Putin supporters enraged by Russia’s retreat from Ukraine’s Lyman
Two powerful supporters of President Vladimir Putin turned on Russia’s military leadership on Saturday after it ordered a retreat from a key city in eastern Ukraine, a striking sign of dissent within the Russian elite that comes as the Kremlin tries to project an image of strength and unity.
Ramzan Kadyrov, the strongman leader of the southern Russian republic of Chechnya, wrote on the Telegram messaging app that Russia’s top military brass had “covered for” an “incompetent” general who should now be “sent to the front to wash his shame off with blood.”
Yevgeny Prigozhin, the business magnate close to Putin who leads the Wagner Group, an army of mercenaries fighting for Russia in the war, issued a statement an hour later declaring that he agreed with Kadyrov.
“Send all these pieces of garbage barefoot with machine guns straight to the front,” Prigozhin said in an apparent reference to Russia’s military leaders.
The Kremlin’s military leadership, including Defence Minister Sergei Shoigu, a close associate of Putin, has come under increasingly withering criticism in recent months from some pro-war Russian bloggers, who view them as corrupt bureaucrats failing as military strategists. That criticism expanded after Russia’s stunning retreat in northeastern Ukraine last month.

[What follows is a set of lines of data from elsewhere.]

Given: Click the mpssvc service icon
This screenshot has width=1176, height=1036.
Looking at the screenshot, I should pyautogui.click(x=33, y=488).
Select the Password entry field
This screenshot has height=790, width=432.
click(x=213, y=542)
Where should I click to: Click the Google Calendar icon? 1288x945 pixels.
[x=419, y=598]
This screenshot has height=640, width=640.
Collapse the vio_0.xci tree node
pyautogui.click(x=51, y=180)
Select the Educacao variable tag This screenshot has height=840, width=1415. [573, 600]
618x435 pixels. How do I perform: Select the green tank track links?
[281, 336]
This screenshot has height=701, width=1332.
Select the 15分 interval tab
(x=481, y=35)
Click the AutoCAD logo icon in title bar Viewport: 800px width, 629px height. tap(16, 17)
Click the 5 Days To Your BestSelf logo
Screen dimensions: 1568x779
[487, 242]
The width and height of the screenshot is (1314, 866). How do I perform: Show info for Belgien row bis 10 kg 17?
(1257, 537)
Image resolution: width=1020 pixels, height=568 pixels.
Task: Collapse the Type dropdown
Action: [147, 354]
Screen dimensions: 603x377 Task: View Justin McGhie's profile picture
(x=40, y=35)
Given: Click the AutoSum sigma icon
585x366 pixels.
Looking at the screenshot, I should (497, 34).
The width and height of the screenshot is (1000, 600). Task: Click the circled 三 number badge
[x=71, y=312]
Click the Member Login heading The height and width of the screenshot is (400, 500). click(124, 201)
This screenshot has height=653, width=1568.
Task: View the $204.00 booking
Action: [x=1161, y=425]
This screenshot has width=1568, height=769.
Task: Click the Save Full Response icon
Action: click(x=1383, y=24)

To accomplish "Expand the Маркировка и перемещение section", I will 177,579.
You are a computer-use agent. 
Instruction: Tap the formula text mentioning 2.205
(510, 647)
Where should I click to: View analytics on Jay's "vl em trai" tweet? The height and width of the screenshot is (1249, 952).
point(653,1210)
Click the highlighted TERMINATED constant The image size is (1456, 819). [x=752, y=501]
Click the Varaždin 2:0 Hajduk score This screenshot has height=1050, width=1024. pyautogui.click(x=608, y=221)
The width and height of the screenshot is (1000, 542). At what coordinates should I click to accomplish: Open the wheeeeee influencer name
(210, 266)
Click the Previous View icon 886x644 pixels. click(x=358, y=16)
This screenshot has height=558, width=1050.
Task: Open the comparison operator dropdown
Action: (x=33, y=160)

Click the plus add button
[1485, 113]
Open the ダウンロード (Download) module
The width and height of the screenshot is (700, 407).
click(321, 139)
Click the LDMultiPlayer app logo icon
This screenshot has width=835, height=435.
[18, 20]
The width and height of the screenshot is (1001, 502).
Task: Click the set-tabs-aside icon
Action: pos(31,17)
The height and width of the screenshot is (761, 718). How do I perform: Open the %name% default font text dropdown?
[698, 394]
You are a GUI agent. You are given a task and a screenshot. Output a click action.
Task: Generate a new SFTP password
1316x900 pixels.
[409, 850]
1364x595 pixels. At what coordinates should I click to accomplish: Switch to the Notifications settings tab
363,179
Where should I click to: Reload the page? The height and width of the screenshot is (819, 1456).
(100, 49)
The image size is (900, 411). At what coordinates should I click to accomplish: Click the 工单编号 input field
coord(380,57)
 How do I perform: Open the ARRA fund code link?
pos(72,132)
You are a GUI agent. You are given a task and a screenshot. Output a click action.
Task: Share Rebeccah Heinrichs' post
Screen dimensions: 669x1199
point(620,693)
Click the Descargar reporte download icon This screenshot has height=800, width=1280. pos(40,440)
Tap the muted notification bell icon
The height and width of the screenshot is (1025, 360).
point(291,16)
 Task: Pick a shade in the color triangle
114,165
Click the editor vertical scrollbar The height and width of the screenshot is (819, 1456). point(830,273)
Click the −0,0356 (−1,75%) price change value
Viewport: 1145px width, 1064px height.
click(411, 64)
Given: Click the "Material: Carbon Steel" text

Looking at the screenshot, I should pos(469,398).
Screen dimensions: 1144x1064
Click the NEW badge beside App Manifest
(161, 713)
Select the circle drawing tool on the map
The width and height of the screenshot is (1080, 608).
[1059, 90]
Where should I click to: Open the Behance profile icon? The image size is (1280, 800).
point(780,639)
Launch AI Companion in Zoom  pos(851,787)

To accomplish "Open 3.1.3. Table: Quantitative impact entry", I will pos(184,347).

But the fury on Saturday after Russia lost the city of Lyman, a key rail hub, was extraordinary both in its timing and the fact that it was coming not just from commentators on social media, but from senior allies of Putin.
It underscored that the retreat marked a major embarrassment for the Kremlin, coming just 24 hours after the festivities in Moscow marking the attempted annexation of four Ukrainian regions by Putin that Western officials have decried as illegal.
After Russia confirmed the withdrawal, Yevgeny Primakov, the head of a government agency managing ties with Russians abroad, wrote on Telegram that “we have given a Russian city to the enemy” for the first time since World War II.
But the public criticism by Kadyrov and Prigozhin, both of whom have become influential figures in Russia’s war effort operating independently from the Defence Ministry, carried the most significance. It suggested that Putin would now face even more pressure from the hawks in his inner circle to escalate the war.
One concern in the West is that Putin might decide to use a nuclear weapon in Ukraine, a possibility he has hinted at.
In his post on Saturday, Kadyrov became one of the first Russian public officials to openly call for the use of nuclear weapons against Ukraine.
“I don’t know what the Russian Ministry of Defence reports to the commander in chief,” Kadyrov wrote.
“But in my personal opinion, more drastic measures should be taken, up to the declaration of martial law in the border areas and the use of low-yield nuclear weapons.”